Material provided.
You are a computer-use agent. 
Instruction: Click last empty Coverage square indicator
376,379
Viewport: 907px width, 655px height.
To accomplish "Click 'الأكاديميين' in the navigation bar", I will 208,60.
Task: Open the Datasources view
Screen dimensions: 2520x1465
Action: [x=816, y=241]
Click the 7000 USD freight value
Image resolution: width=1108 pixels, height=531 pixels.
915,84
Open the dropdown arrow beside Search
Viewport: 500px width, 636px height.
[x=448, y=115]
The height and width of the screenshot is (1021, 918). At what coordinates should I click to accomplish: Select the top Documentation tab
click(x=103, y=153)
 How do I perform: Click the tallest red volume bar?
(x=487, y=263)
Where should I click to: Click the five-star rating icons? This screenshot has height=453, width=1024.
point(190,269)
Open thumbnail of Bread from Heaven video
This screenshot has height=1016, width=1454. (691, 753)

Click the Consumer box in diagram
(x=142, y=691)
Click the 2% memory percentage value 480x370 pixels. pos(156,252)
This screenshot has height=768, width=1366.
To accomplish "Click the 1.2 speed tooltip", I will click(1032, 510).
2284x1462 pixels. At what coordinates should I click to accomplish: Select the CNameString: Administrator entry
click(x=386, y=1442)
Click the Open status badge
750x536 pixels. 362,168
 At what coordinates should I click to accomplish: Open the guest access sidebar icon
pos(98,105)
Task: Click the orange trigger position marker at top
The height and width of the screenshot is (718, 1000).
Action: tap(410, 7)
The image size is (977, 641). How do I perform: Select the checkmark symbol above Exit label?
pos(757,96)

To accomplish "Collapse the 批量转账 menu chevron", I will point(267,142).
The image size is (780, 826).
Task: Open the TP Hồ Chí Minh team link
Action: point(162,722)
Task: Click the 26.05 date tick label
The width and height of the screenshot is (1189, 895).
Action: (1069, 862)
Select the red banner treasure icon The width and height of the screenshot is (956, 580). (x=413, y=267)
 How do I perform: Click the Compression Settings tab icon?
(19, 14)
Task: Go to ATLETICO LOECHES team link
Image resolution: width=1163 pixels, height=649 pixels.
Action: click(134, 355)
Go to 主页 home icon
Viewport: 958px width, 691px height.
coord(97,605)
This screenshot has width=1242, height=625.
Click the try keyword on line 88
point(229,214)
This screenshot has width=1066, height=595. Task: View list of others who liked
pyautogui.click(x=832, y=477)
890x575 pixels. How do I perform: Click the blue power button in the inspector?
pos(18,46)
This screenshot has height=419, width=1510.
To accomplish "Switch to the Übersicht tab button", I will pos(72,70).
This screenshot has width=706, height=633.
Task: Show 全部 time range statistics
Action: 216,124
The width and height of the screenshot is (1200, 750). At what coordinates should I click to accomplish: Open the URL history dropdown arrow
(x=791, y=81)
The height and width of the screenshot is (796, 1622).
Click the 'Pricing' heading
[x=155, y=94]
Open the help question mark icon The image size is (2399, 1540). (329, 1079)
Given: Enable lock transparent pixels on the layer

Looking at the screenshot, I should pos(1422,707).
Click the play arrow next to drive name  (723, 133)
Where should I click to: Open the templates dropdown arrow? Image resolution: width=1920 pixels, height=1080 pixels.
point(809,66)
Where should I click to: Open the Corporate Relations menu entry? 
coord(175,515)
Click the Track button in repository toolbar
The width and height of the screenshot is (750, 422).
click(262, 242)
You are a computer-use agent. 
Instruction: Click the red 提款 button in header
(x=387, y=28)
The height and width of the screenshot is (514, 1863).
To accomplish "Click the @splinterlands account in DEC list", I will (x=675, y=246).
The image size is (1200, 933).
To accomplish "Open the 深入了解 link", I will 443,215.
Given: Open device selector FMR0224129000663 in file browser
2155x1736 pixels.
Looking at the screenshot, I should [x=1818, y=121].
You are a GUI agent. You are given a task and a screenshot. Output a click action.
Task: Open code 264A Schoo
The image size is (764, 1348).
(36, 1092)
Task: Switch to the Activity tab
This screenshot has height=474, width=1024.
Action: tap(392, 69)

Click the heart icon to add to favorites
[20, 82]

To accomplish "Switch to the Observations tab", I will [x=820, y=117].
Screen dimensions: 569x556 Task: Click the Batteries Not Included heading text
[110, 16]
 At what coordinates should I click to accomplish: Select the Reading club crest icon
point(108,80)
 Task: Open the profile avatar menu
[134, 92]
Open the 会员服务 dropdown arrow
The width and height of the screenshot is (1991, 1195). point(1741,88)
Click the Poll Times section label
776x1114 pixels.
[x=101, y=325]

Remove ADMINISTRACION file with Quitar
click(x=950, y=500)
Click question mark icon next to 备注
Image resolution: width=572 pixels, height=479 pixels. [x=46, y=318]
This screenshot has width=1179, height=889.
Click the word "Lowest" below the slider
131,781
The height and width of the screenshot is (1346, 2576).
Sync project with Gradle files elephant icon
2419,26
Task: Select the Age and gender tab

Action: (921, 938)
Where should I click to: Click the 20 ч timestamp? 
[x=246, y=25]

Problem details. Return every line above that contains the word "perform".

Response.
 How do I perform: Click the tallest red volume bar?
The image size is (977, 641). How do I perform: Select the checkmark symbol above Exit label?
 How do I perform: Click the Compression Settings tab icon?
890x575 pixels. How do I perform: Click the blue power button in the inspector?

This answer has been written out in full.